Automakers drive festive boost – commodity prices soften to further boost margins
In the auto industry, the festive boost drove customer demand across segments and auto companies are confident of further margin improvement in the second half of fiscal 2023.
Among the nine automakers sampled, second-quarter revenue rose 34% year-on-year, while net profit soared 40% during the period, SBI Securities said in its report.
The automotive accessories business, on the other hand, had a mixed quarter, with 56 companies reporting second-quarter sales growth of 26% year-on-year, while profits rose 23% over the same period.
Here’s what rock stars look like in the second half of FY23
Looking ahead, SBI Securities said it expects credit growth to remain healthy, which is reflected in its target price for BFSI sector top picks.
In the auto sector, the company expects operating margins to improve further in 2H23 due to cooling commodity prices.
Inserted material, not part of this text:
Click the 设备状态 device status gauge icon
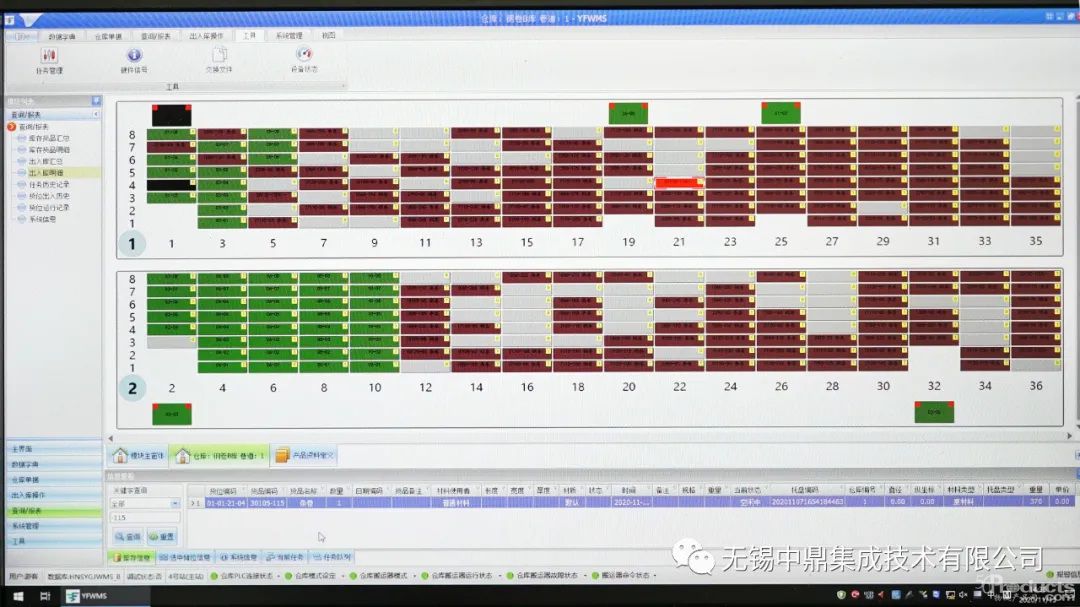304,56
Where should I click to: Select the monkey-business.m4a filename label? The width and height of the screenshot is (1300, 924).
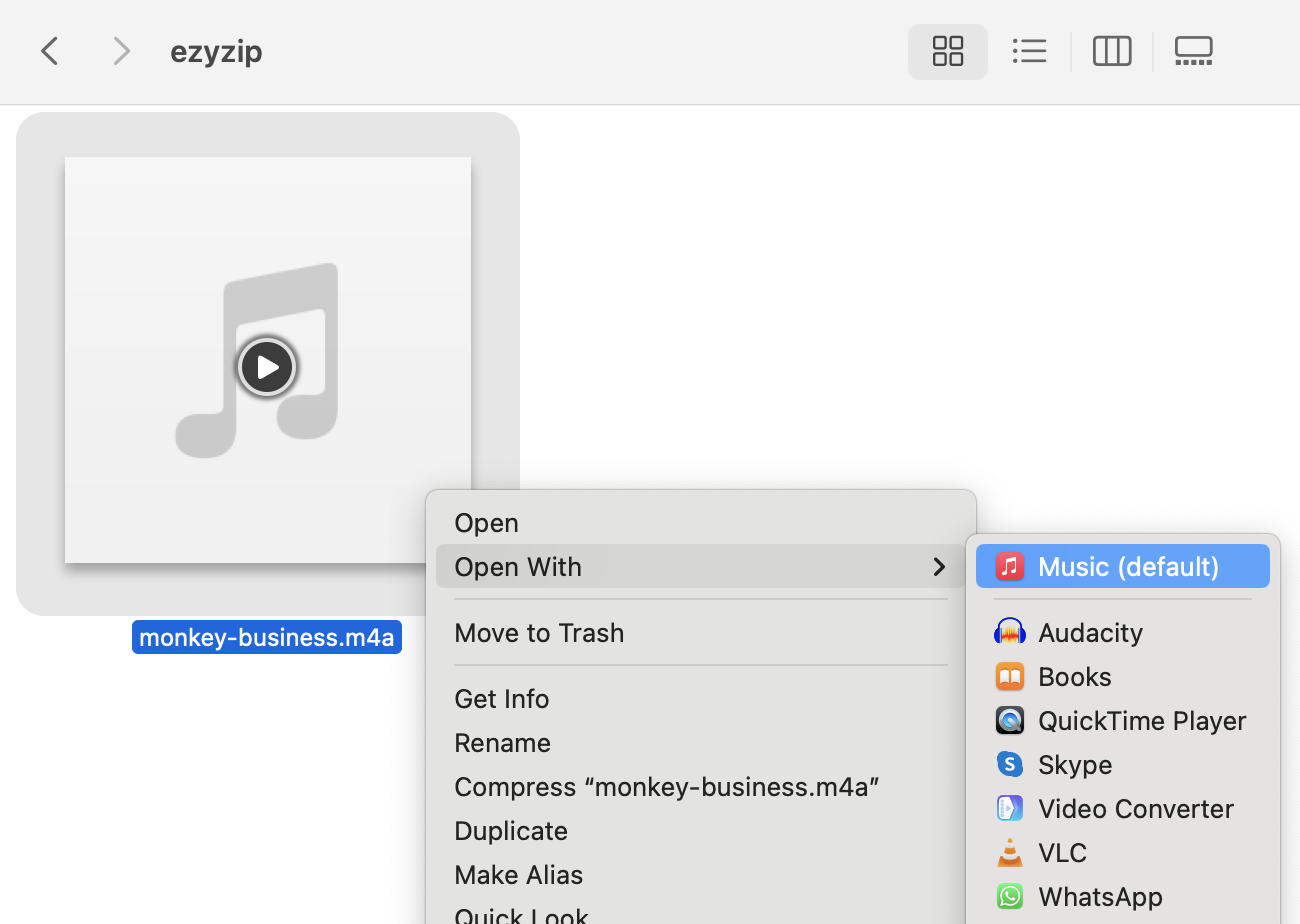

The SBI Securities report noted that demand for passenger vehicles remained strong and a good monsoon also helped maintain momentum in tractor sales.
The FMCG sector reported earnings in line with expectations, with Britannia, United Spirits and ITC outperforming expectations. However, the research firm said the recovery in margins may have been delayed to the fourth quarter, rather than the earlier expected recovery in the third quarter.
The capital goods sector was another star sector in the second quarter, with strong orders. However, unresolved supply chain issues and high logistics costs could undermine the momentum, the research firm said.
Here are SBI Securities’ picks of the best stocks based on second-quarter results:
company | department | CMP | Target price | Upside |
Schaeffler India | car accessories | 2,836 rupees | 3,538.7 rupees | 25% |
International Trade Commission | FMCG | 344 rupees | ¥405 | 18% |
NESCO Corporation | real estate | ¥622 | ¥729.8 | 17% |
maruti suzuki | car | ¥8,959 | 10,483 rupees | 17% |
SHADA Electric | car accessories | ¥814 | ¥948.1 | 16% |
indian hotel | the hospitality | 321 rupees | 370.1 rupees | 15% |
Kotak Mahindra Bank | BFSI | 1,935 rupees | 2,230 rupees | 15% |
commonwealth bank | BFSI | ¥133 | 152.5 rupees | 15% |
ICICI Lombardy | BFSI | 1,177 rupees | 1,334.7 rupees | 13% |
Industrial Bank | BFSI | 1,184 rupees | 1,319 rupees | 11% |
L&T | capital goods | 2,058 rupees | 2,263 rupees | 10% |
MCX | BFSI | 1,574 rupees | 1,712.2 rupees | 9% |
Note: Current market prices as of November 29, 2022
Indian companies’ second quarter – key takeaways
Overall, 1,917 companies posted an average revenue growth rate of 24% in the second quarter, compared to 27.4% a year earlier, according to a Bank of Baroda report.
Of the 38 industries analyzed, 15 experienced above-average revenue growth, between 25-110%. These outperforming industries include automotive, trading, hospitality, gas, electricity, and more.
IT spending, ARPU, input costs and monsoons are key things to watch
Key things to watch in India Inc.’s earnings include the outlook for IT spending, average revenue per user (ARPU) trends in the telecom sector, and input costs in industries such as chemicals, metals, automobiles and cement.
For the agrochemicals sector, the monsoon will play a key role, said analysts at SBI Securities. “Prospects for the upcoming rabies season look good given the high moisture content,” SBI Securities said in a report.
In addition, consumption trends, global supply and demand patterns, and interest rates will also be key factors worthy of attention.